The people listed in Hebrews 11 lived their entire lives by faith in what they believed was coming: a Child of promise; a Redeemer. They died without ever realizing that for which they hoped. They died as aliens on earth. They died believing in their Redeemer but without seeing the kingdom of heaven among them.

They all considered their true home to be Heaven, a city built by God. By faith they were citizens of the New Jerusalem, the City of God composed of those who accept his shed blood and grace by faith.

 

Commitment

God is calling us to throw out the bondwoman in our lives. He is asking us to wait by faith for him to accomplish his promises in our lives. He has given us Abraham as an example of both living and obeying by faith and of what tangled consequences we create when we barge ahead with our own ideas of fulfilling what we believe to be God's will in our lives.

God is asking us to learn to wait in trust. Part of submitting our lives to the redemption of Jesus is learning that we can't hurry God's will. Once we catch a vision of how transforming life in Christ can be, we often try to appropriate by our own cunning all the blessings Christ offers. We want to live in rest, but we don't want to deal with the resistance and demands of the people in our lives. We want to be in God's will, but we don't want to walk through the pain and loss that are inevitable consequences of living. We want to live with peace in our souls, but we don't want to wait and give up controlling our circumstances.

God approaches us now and says, "I have completed everything necessary for your salvation. There is nothing you can do that can improve upon my sacrifice and resurrection. You cannot even prove your love to me by deciding to makes sacrifices or by deciding to do things for me. The only way you can experience my completed work for you by give up your plans and your good ideas and your fears and your dread of the future and opening your carefully guarded heart to me."

God is asking us to give up controlling the outcomes of our lives, and he's also asking us to give up slipping into numbing denial. Neither of these allows us to experience God's miracle of rest. Jesus is asking us to admit our pride and to stand in humility before him, willing to face the shame and the pain of our lives. He's asking us to face the tangled consequences of our own efforts to get what we want. He's asking us not to dissociate from the pain that our heritage of sin brings into our lives.

We will begin to know God's peace and rest in our hearts only when we agree to live in reality, when we admit the depth of our fear and allow ourselves to face and feel the crushing pain in our hearts. We can't know God's healing touch by managing our circumstances or by rationalizing so we don't feel.
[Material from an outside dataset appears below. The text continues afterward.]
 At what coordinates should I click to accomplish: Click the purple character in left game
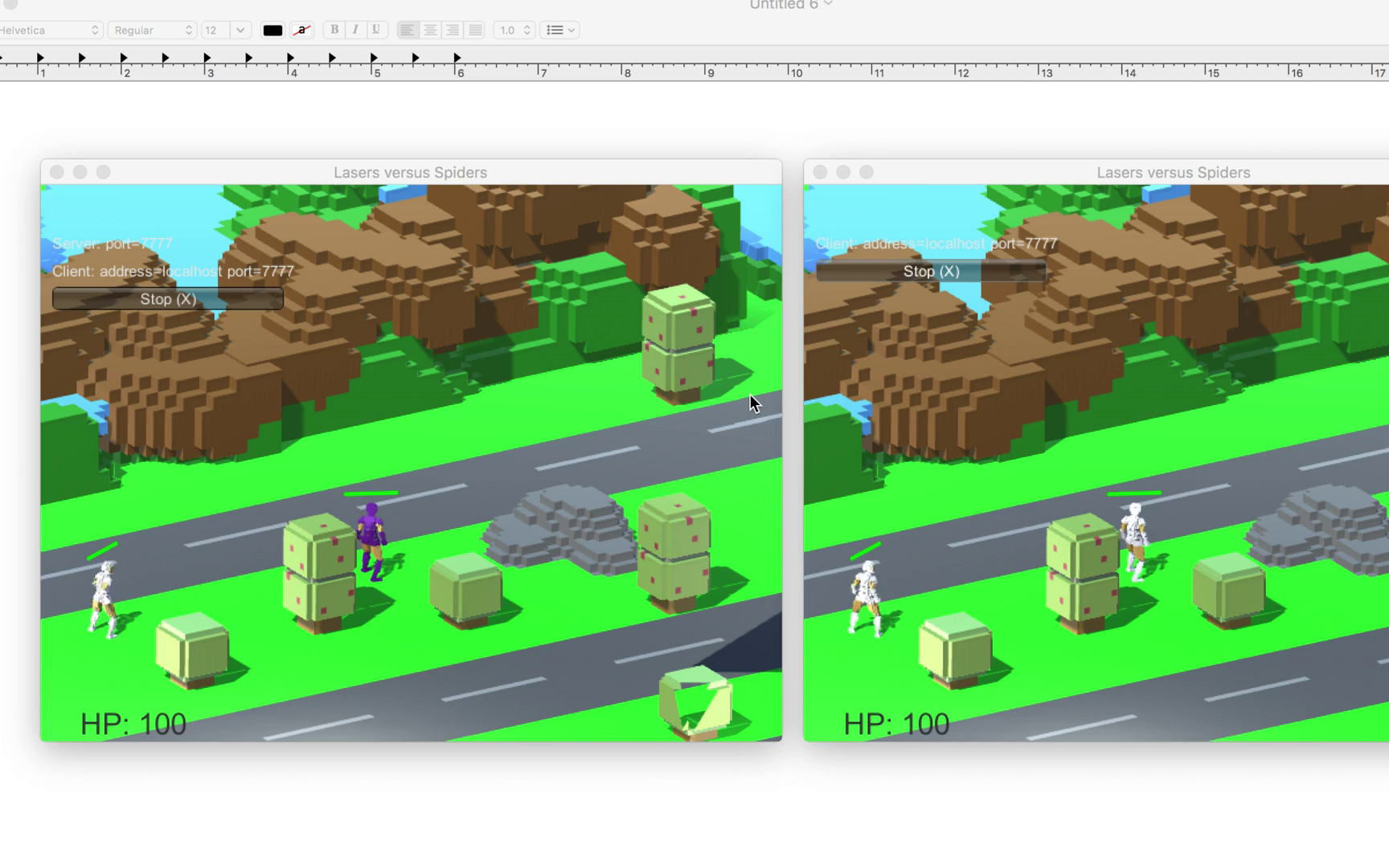tap(371, 541)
We can only know His healing when we allow ourselves to face and experience the full reality of our dread and regret and ask God to enter the pain with us.

God won't take away our pain. We can't find relief by sublimating our feelings and refocusing our energy so we ignore what's bothering us.

But God does promise to enter the fear and the dread and the pain with us. He saves us IN our sin and pain and fear; then he offers to help carry the load. We can't know how amazing his love and care are until we stop rationalizing and ask Jesus to enter our embarrassment and anxiety and shame. Only when we fully face our fears that God has forgotten his promises or that life will deceive and crush us can God come to us and give us peace instead of fear.

God can't remove the things we try to avoid. But God will redeem everything we acknowledge and offer to him. Only by being willing to let go of our fear and control and to experience the truth, whatever it is, can God enter our chaos and create calm.

Praise God for not giving up even when we ignored or tried to control Him. Praise Jesus for dying in the agony of sin and for understanding what we experience. Praise the Holy Spirit for bringing light and life into our hearts and for showing us that love and truth transform pain and fear.

Praise God for working out his plans in his own time and for placing eternity in our hearts.

Praise Him for his transforming love.